Les navets à l'anglaise sont de piètre pièces, dans l'assiette, car, cuisant dans l'eau bouillante, le nave perd dans l'eau ses sucres et ses acides aminés, notamment. Le bouillon se constitue, mais ce qui est donné à l'eau est perdu pour le navet ! Celui-ci se gorge d'eau, salée,  si l'eau a été salée, mais il n'en demeure pas moins qu'il se "dilue".
Médiocre cuisine, punition de gourmands.

Au contraire, le navet glacé -à blanc ou à brun- se dote d'un goût supérieur, son goût s'embellit.
Les navets glacés ? On met les navets dans une petite casserole, avec de l'eau, du beurre et du sucre.
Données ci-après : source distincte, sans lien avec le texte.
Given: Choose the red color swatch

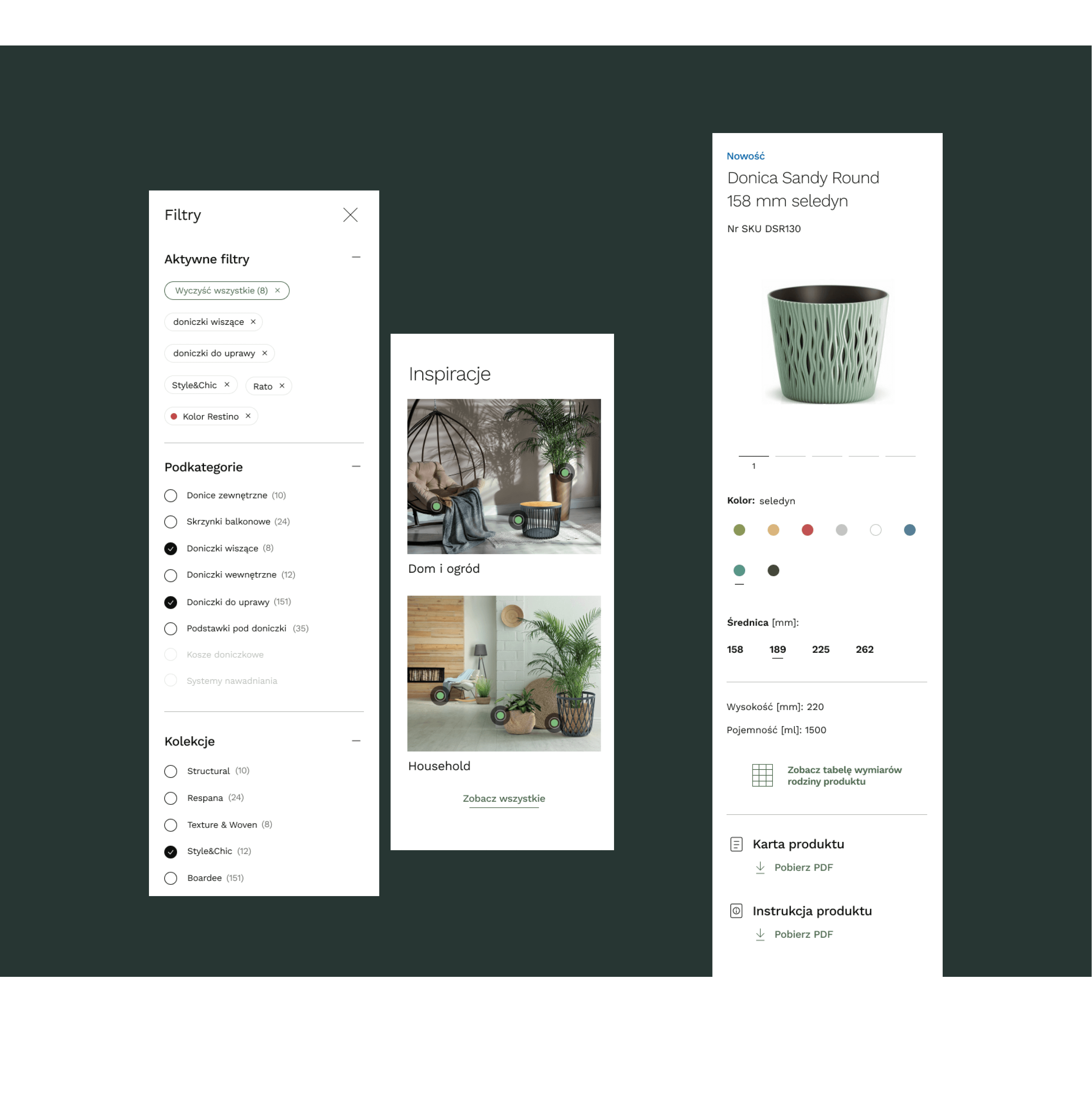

Puis on chauffe.
Lors de la cuisson, les phénomènes sont nombreux, mais le premier est la fusion du beurre, la dissolution du sucre, dans l'eau extérieure aux navets. Puis il y a  l'attendrissement du navet, quand les pectines de ses parois végétales se dégradent : le navet, comme les autres végétaux, est fait de petits "sacs" vivants, les "cellules", qui sont jointoyés par des "parois", faites de "piliers" de celluloses, avec des "cables" de pectines qui les relie. Quand on chauffe, les molécules de pectine perdent des fragments, de sorte que le "ciment intercellulaire" se fissure, ce qui amollit le tissu végétal.
Puis, pour un glaçage à  blanc, l'eau étant évaporée, les navets sont enrobés d'un mélange de sucre et de matière grasse, sans doute émulsionnée dans le sirop. Le sirop entre-t-il dans le légume ? Je l'ignore, mais c'est possible. La matière grasse ? Nos expériences montrent que non, ou alors seulement en surface.
Si l'on pousse la cuisson, afin d'aller jusqu'au glaçage à brun, c'est un caramel qui vient napper les navets.
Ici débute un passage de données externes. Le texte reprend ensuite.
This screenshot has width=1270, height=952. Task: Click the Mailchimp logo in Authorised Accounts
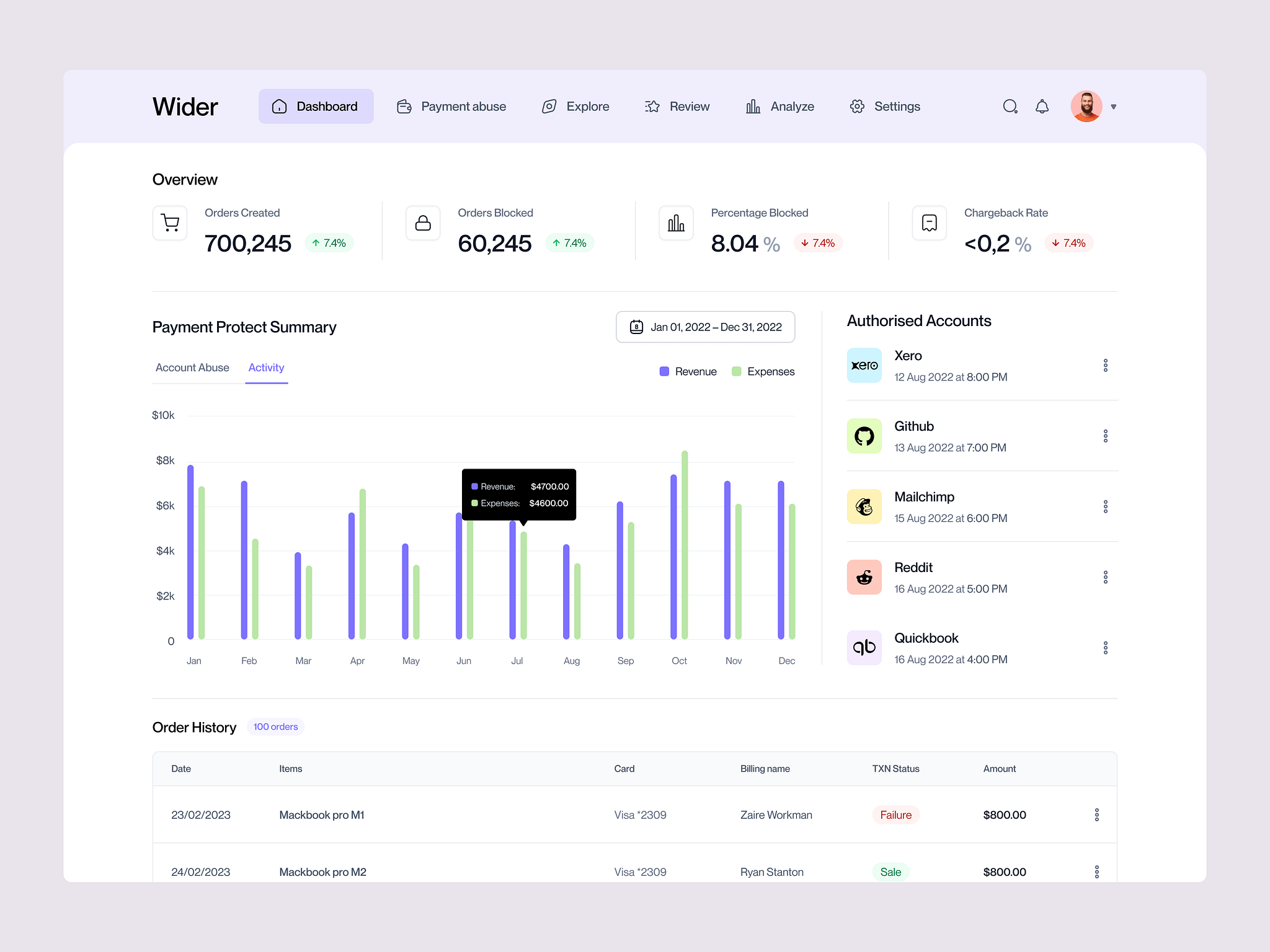[864, 506]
A ces observations, il faut en ajouter une, que j'ai découverte récemment : quand l'eau extérieure aux navets est entièrement évaporée, c'est l'eau du navet qui disparaît. Jusqu'à 40 pour cent de la masse qui part, ainsi, ce qui contribue à la fois à changer davantage la consistance des navets, mais qui concentre aussi son goût.

dimanche 11 septembre 2016

A propos de chimie en cuisine : de l'importance de la non existence


Je viens d'avoir une idée qui m'amuse (et j'espère qu'elle amusera aussi mes amis, de sorte qu'elle pourra devenir "amusante"), alors que je m'interrogeais sur les réactions chimiques qui peuvent avoir lieu en cuisine, lors de la préparation des aliments.

Cette idée est la suivante : il a souvent une foule de réactions chimiques provoquées par la cuisson, mais il y a aussi des réactions chimiques… qui n'ont pas lieu !

Qui dit réactions dit réactifs. En cuisine, des réactions chimiques peuvent avoir lieu entre des réactifs présents dans les aliments. Quels sont-ils ? Par ordre de composition décroissante, il y a l'eau, puis  les polysaccharides, les protéines, les lipides. Parmi les polysaccharides, les plus abondants sont les celluloses, les pectines, les amyloses et amylopectines.

Pour les premières, les celluloses, il y a ce fait remarquable qu'elles sont extraordinairement résistantes, inertes chimiquement. Faites l'expérience de chauffer du coton hydrophile dans l'eau, et vous aurez lieu d'être surpris que rien ne se transforme apparemment... et même en réalité. C'est la raison pour laquelle on peut faire bouillir les chemises en coton de nombreuses fois, pour les laver :  le coton est  fait de celluloses, de sorte que l'ébouillanter le débarrasse de ses souillures sans l’atteindre.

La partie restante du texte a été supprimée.